══ RECORDED DATA ══

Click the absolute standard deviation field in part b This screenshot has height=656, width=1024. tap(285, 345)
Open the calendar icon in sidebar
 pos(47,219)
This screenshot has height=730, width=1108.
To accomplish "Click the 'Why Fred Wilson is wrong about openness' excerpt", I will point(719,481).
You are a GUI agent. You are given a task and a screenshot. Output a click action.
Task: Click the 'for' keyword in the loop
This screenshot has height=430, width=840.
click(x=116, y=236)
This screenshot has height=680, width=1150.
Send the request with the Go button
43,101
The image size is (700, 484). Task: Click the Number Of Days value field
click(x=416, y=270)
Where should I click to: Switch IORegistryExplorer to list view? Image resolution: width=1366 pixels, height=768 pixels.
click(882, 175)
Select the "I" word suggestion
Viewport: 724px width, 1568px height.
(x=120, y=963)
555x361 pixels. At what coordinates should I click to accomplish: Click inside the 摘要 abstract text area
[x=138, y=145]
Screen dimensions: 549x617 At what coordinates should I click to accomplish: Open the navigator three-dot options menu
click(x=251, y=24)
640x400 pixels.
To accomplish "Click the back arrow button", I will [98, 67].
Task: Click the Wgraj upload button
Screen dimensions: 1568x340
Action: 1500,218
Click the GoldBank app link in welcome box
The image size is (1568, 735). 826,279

═══

If the string "will" appears in a line of the entries, report the line.

To accomplish "Click the 'Why Fred Wilson is wrong about openness' excerpt", I will point(719,481).
To accomplish "Click the back arrow button", I will [98, 67].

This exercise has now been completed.